> _WHAT IS ASKED_:
Render the part of the items that runs from the line containing "You are a computer-use" through the end of the items as a Markdown table with the columns No. and Line, giving one row per line and skipping blank lines. Leave the pictures out.

Items about locating things on screens:
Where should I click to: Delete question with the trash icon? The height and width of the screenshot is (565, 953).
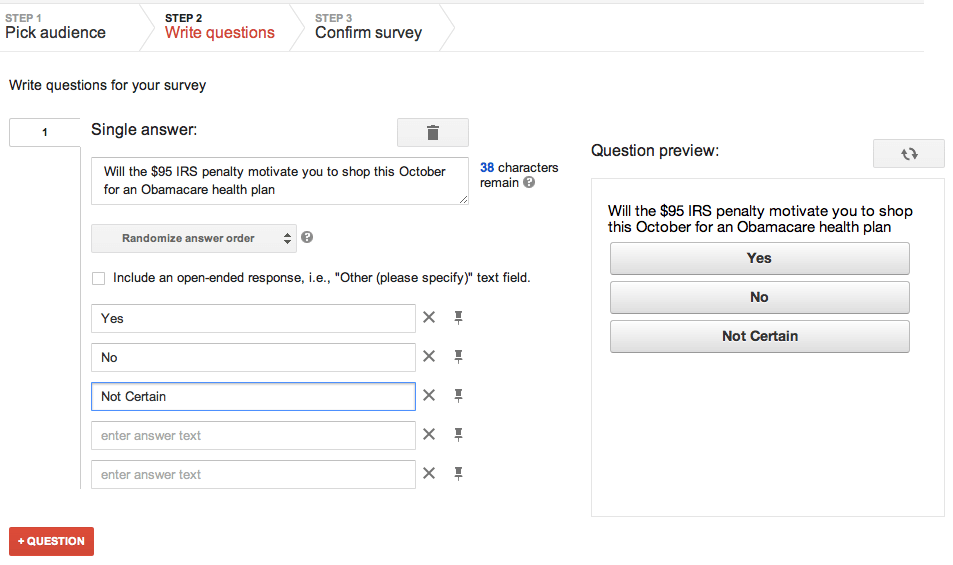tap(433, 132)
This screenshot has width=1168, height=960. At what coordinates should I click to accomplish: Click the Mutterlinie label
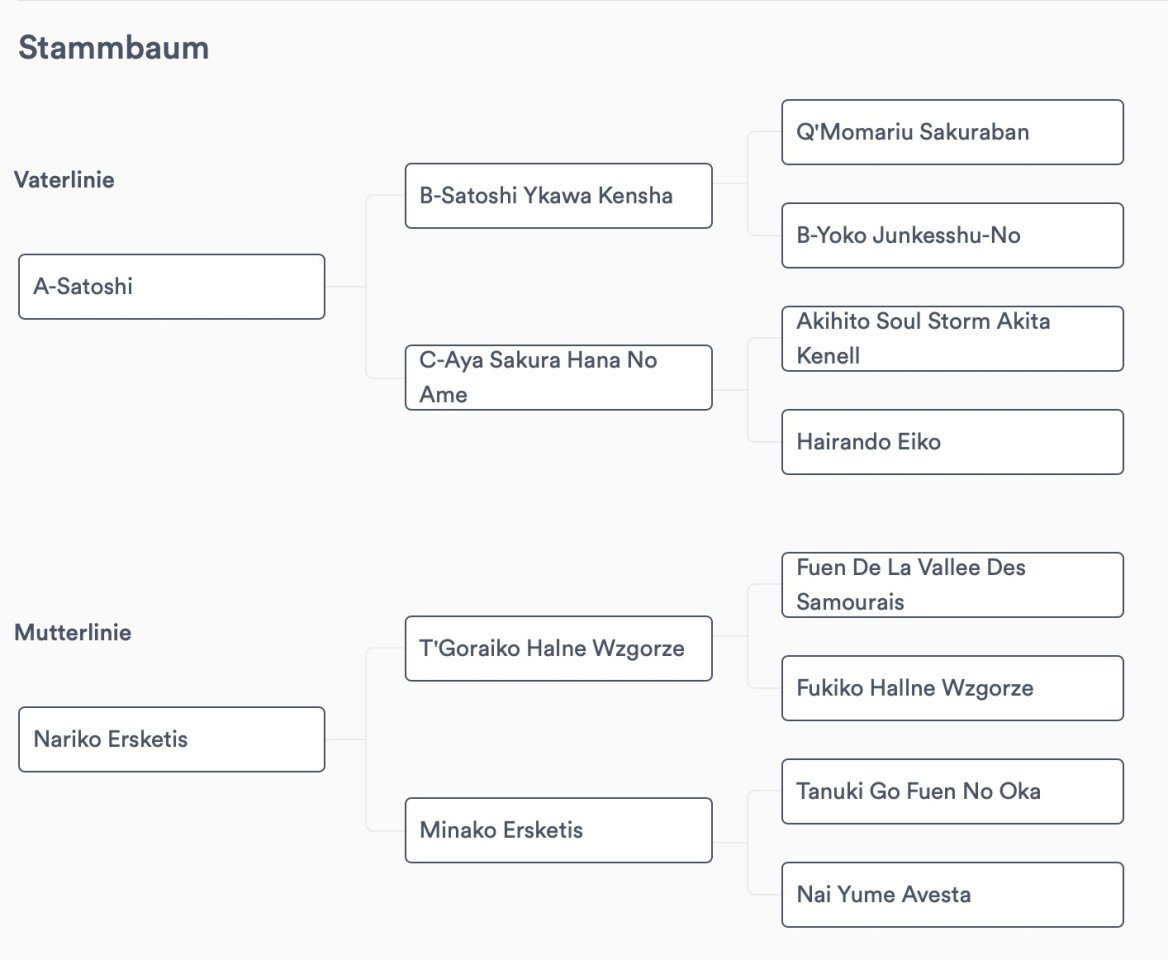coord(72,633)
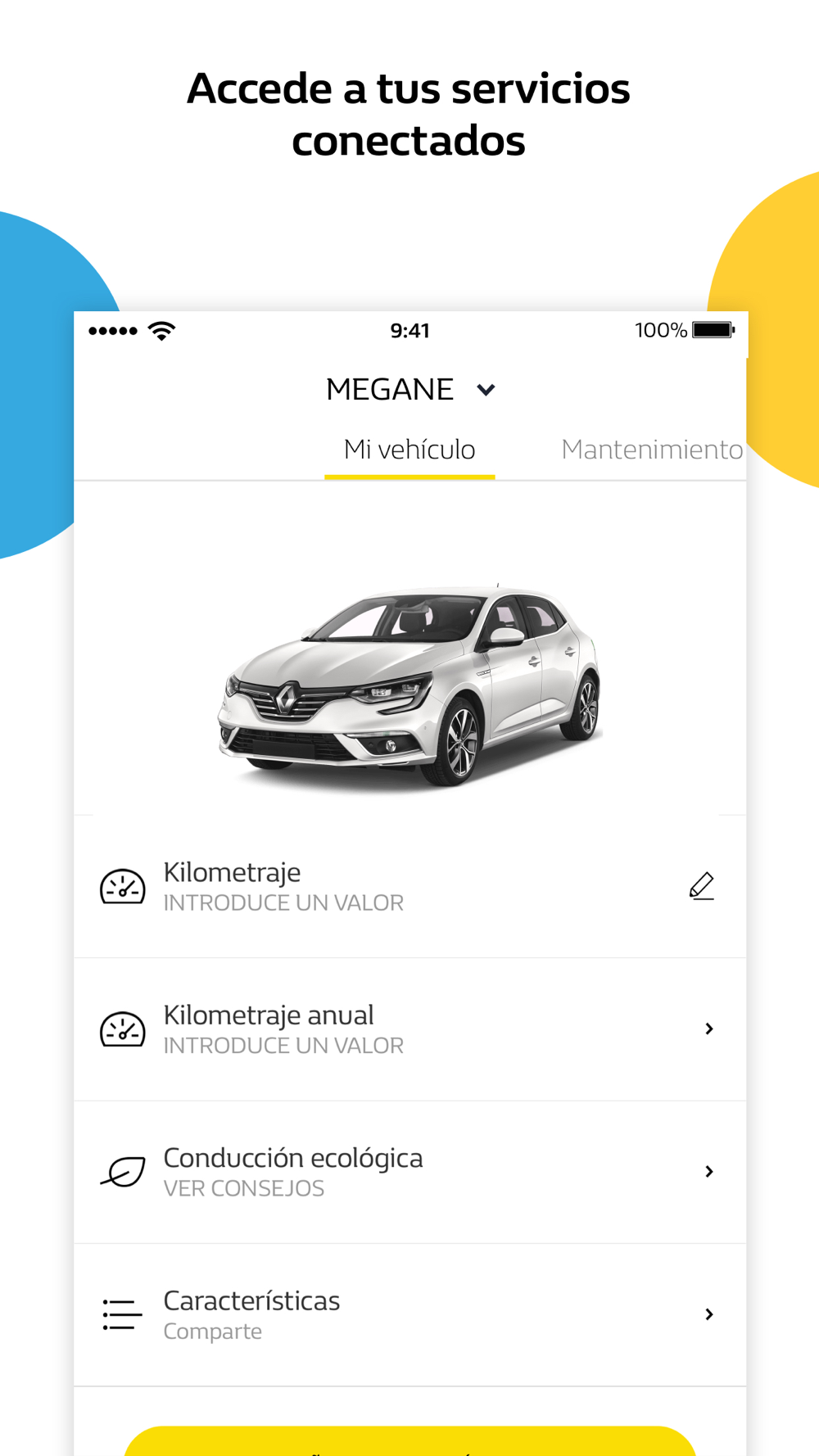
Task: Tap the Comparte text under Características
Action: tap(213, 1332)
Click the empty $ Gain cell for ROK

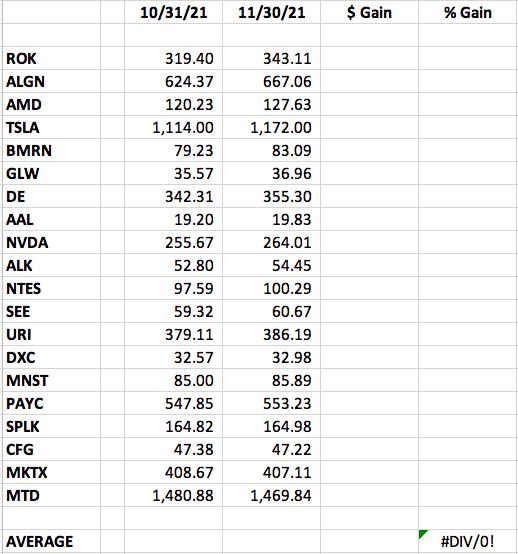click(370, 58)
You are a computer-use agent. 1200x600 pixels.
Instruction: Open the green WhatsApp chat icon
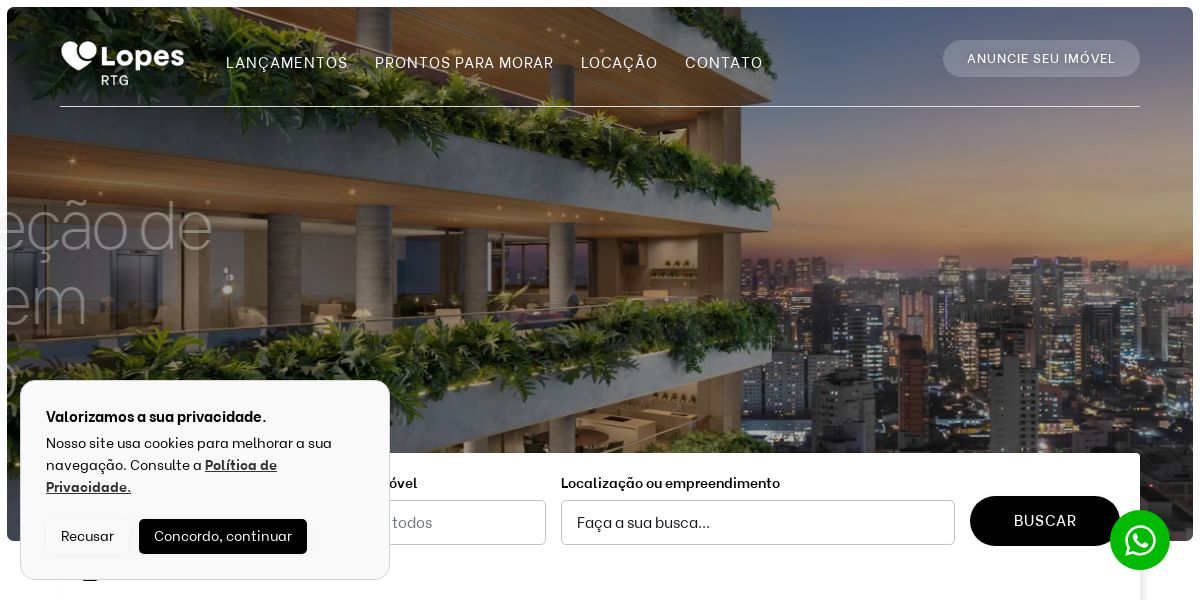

> _RESPONSE TO THE EXERCISE_:
| No. | Line |
|---|---|
| 1 | You are a computer-use agent. 1200x600 pixels. |
| 2 | Instruction: Open the green WhatsApp chat icon |